The list could probably go on, but who has the time, eh? Anyway…I'm sure at one time or another there was a logic behind all of those things (well, except the football cards, because I don't even LIKE football!), but changing attitudes about storage and display have forced me to admit that most of this shit is exactly that. The complicating thing about all of these one-time collections is that I am what's referred (kindly or unkindly) to as a "completist," meaning, if I have three of something, I've gotta have 'em all. Bought a record by the band Axe in the early-'80s? Ooohh, gotta have the rest of 'em! Found an interest in toned (i.e., interestingly colored) Lincoln cents? Now they ALL have to be that way! And so on, filling boxes and bookshelves and dresser tops. No more. Miss Tessmacher is a much simpler, more minimalist person, and so I've finally begun to see the light. And to disperse collections to the wind.

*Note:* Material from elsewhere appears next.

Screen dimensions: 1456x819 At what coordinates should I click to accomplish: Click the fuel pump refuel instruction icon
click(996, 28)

Some things are still there, and (I assume) always will be. But the logic behind these things has changed, and so the collections, if not necessarily getting smaller, are at least growing at a MUCH slower pace. For instance:

1) Comics. I've quit buying new issues - after nearly 600 issues and 50 years, how many new Fantastic Four stories are there? - and have focused on going back and reading complete series that I already own. Series that are close to completion - like Tomb of Dracula - get finished off, and when I'm done…who knows? Maybe keep, maybe sell, maybe give to Eric or Joel to read. And store. So now, I don't buy zealously, and I read what comes into the house. What gets read, often gets gone.

2) Records. Like comics, they still serve a general purpose: in this case, listening. But I've abandoned completist tendencies, and now focus on stuff that I simply like. I don't need ALL the Bee Gees albums, because I don't like the flower-power Australio-pop of their first '60s heyday. I basically want Main Course through Bee Gees Live, plus the Saturday Night Fever soundtrack.

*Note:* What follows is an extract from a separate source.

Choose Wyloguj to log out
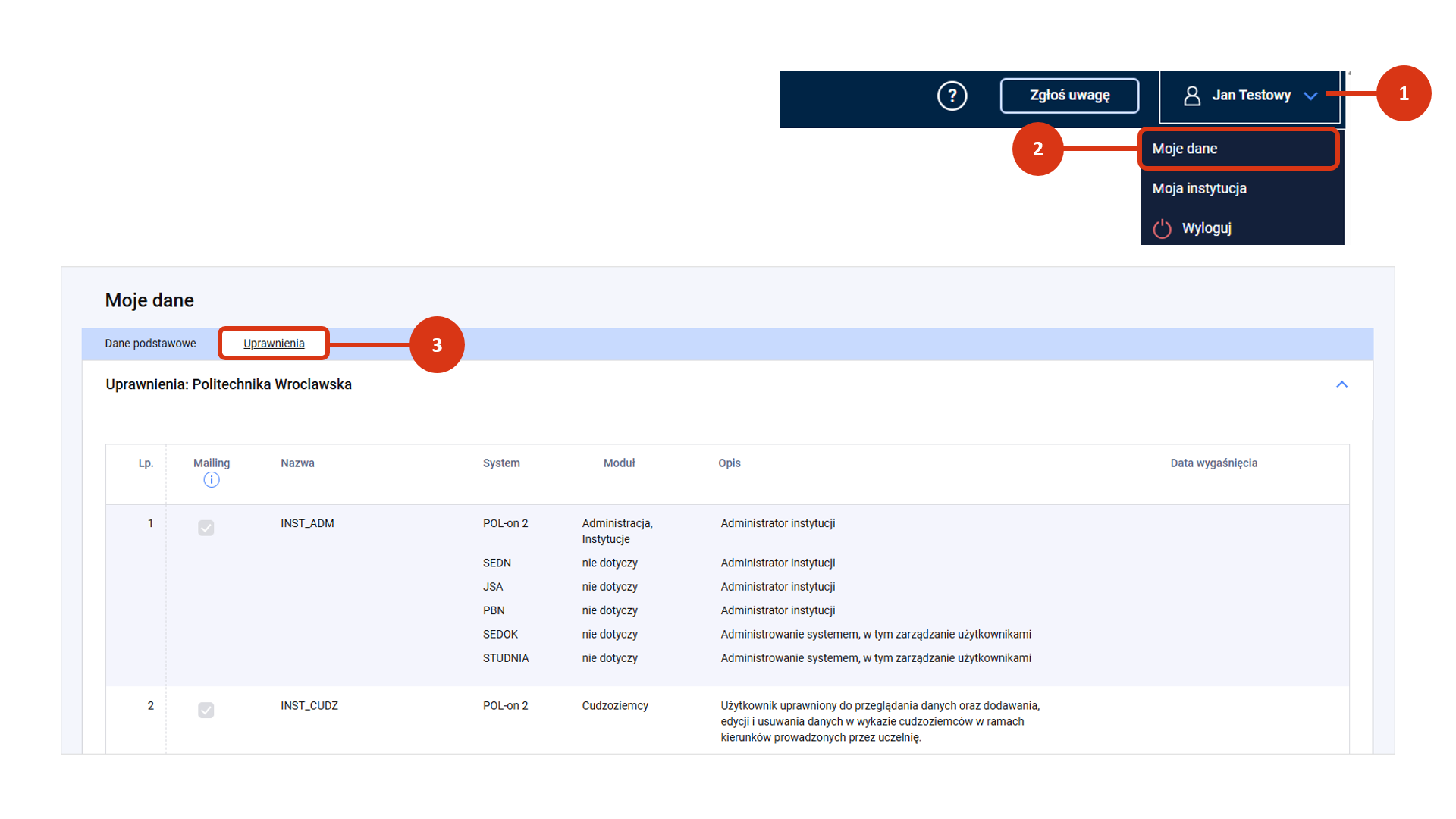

3) Coins. I haven't actively collected coins in some time. I don't buy "old" coins, I don't go to shows, and I don't search rolls. I pretty much buy the proof set, mint set, and any commemoratives that the Mint puts out each year. Hopefully, these (largely) silver coins will retain some value over the years, and either I or some future inheritor will see a return on the investment.

4) Magic cards. Used to be, I'd need at least one of every card in a set. Well, at 3 sets a year, that's a lotta cards! Now, when Eric & I play, we get a few packs of whatever's new, and then I look through the guidebook to see if there's something I really want to play with. If so, I get on (where else?) eBay and buy just that card.

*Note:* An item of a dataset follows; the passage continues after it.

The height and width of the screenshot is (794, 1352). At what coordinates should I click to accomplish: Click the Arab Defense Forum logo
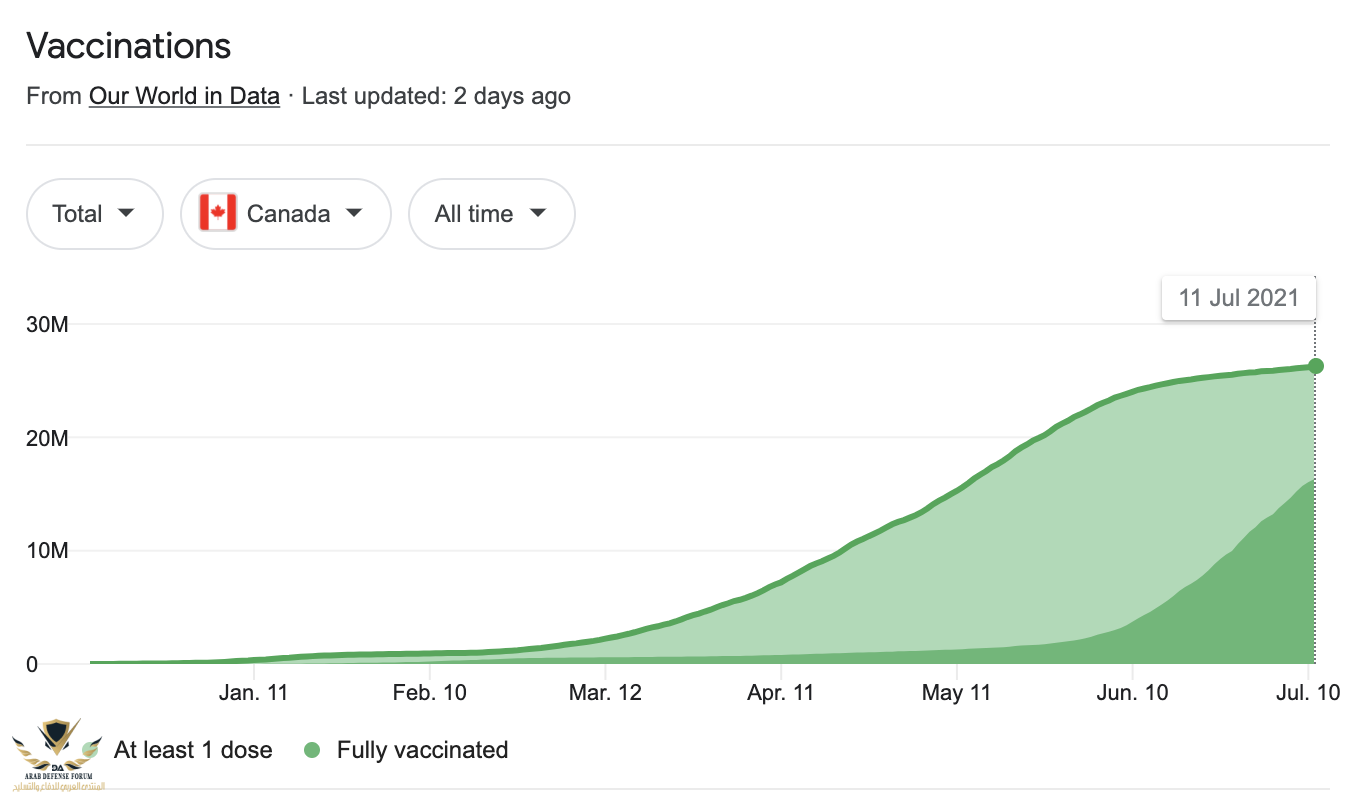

Ultimately, I still have thousands of comics, coins, and cards in the basement, and hundreds of LPs on the shelves. But by abandoning lots of other dippy collections, and tightening the focus of what I've kept collecting, I've toned down the background noise in our lives, and at least minimized the amount of shit coming through our front door. Besides, who needs to be (almost) 41 and still have his dresser top crowded with glass tchotchke full of stanky cologne??


Blogger Steph said...

Luuuurve the Avon bottles.

I'm not a collector myself, but when I visit my parents and stay in my old room I see evidence that I did, at some point, have the same bug. The old china chest full of creepy-looking collectible dolls in ethnic costume, for instance. *shudders* Gah. I want to pack them up and throw them away, but I always worry that they will become animate and march back to my room to slaughter me in my sleep.